Оформите нумерованным списком строки записей от строки с «Click the green Perfect match badge» до строки с «pos(812,276)» включительно, пропустив пустые строки. Изображения в ответ не включайте.
++++ Исходные данные
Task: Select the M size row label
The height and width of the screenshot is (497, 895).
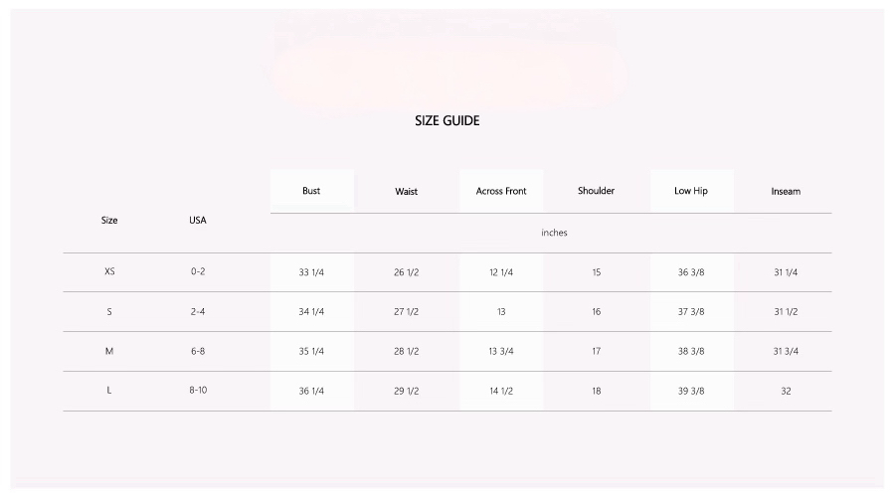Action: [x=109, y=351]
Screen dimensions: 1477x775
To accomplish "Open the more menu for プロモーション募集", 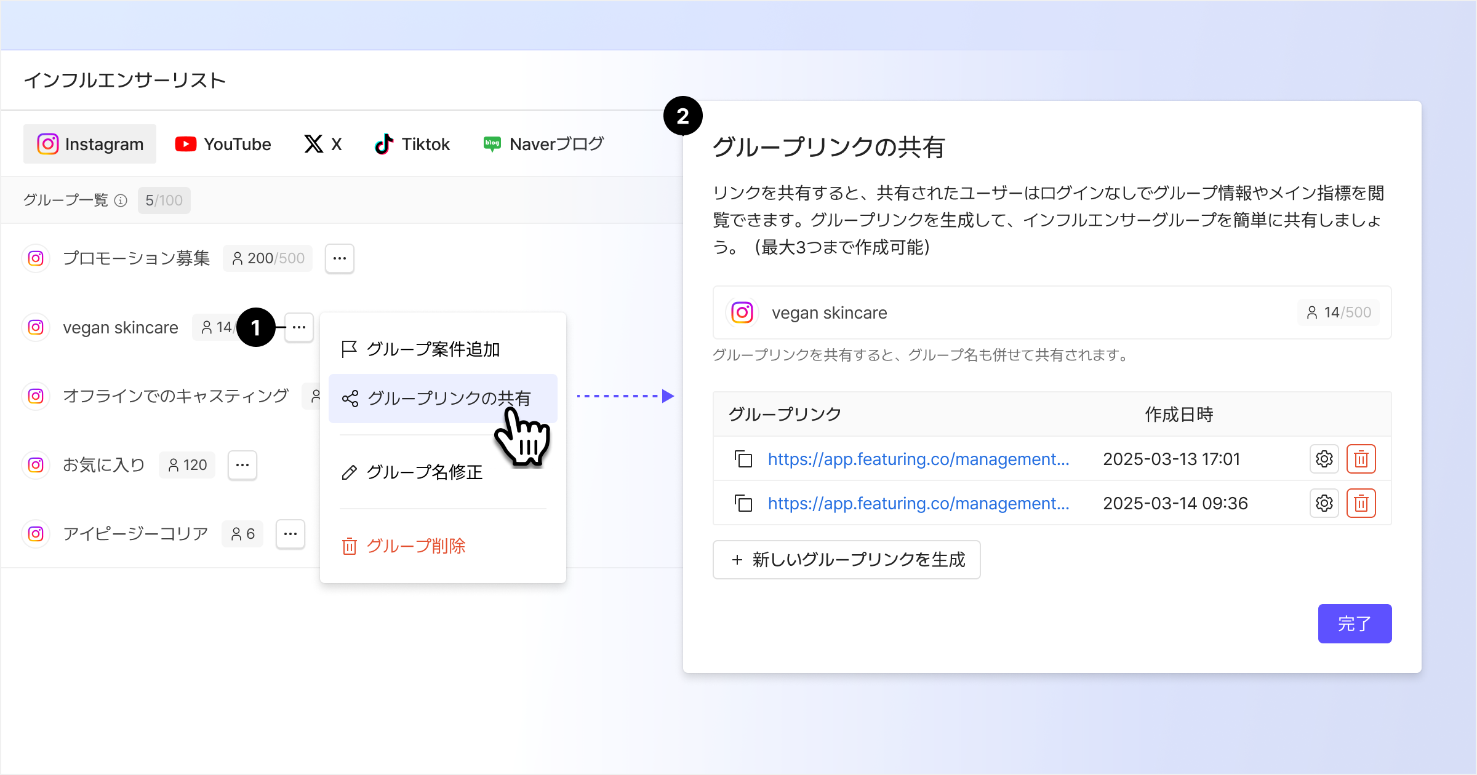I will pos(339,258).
++++++++
++++ Исходные данные
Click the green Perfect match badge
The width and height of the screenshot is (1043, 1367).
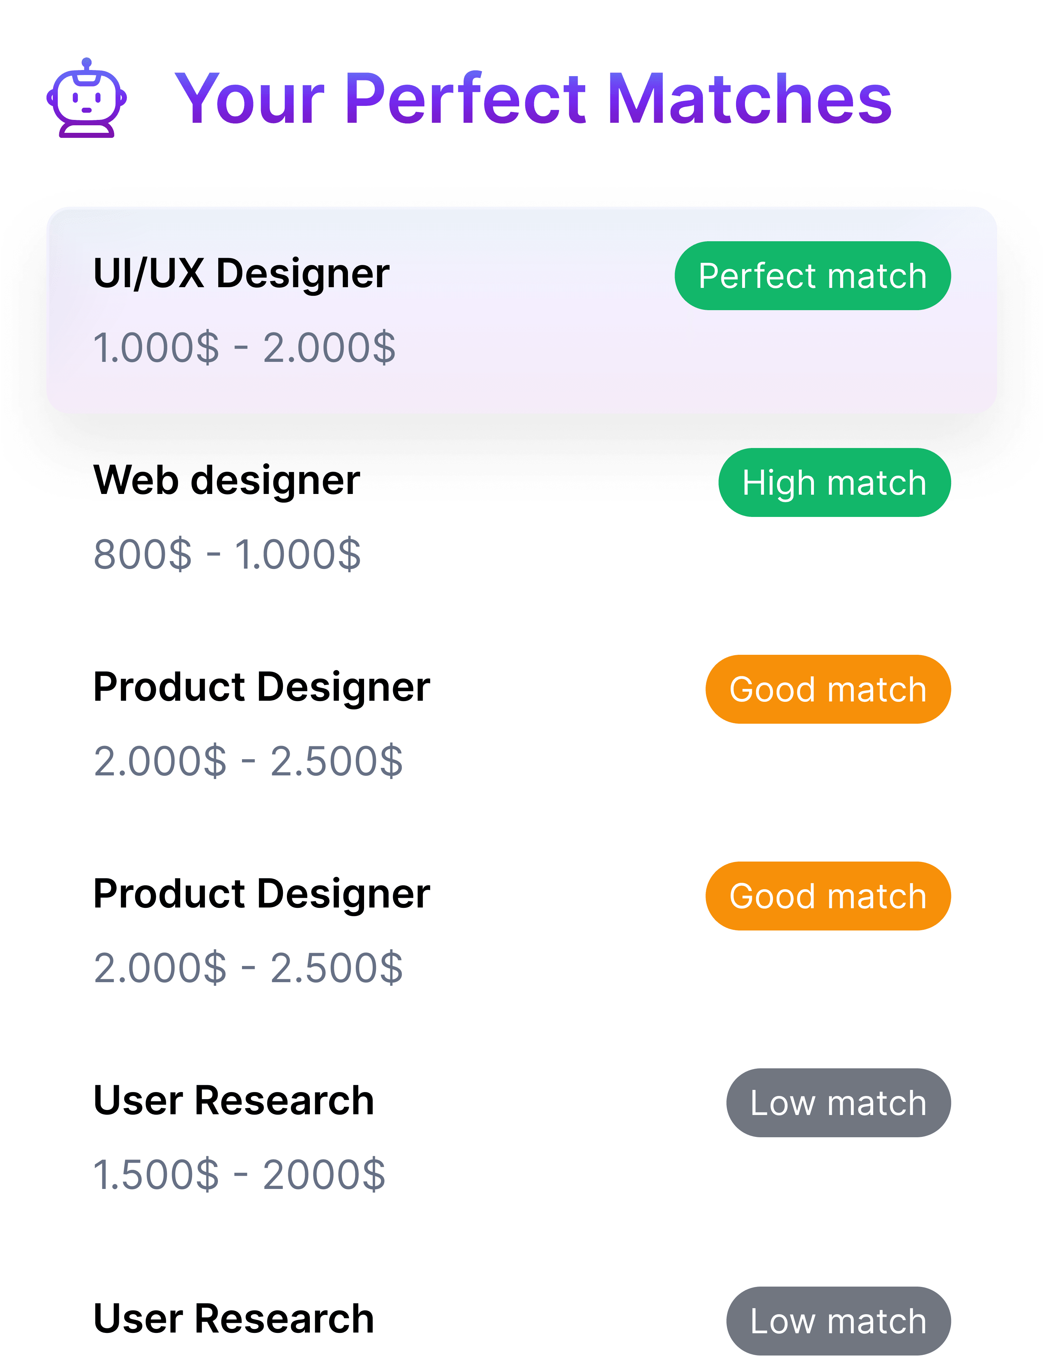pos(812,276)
++++++++
■ Письменное решение ■
1. Click the green Perfect match badge
2. The width and height of the screenshot is (1043, 1367).
3. pos(812,276)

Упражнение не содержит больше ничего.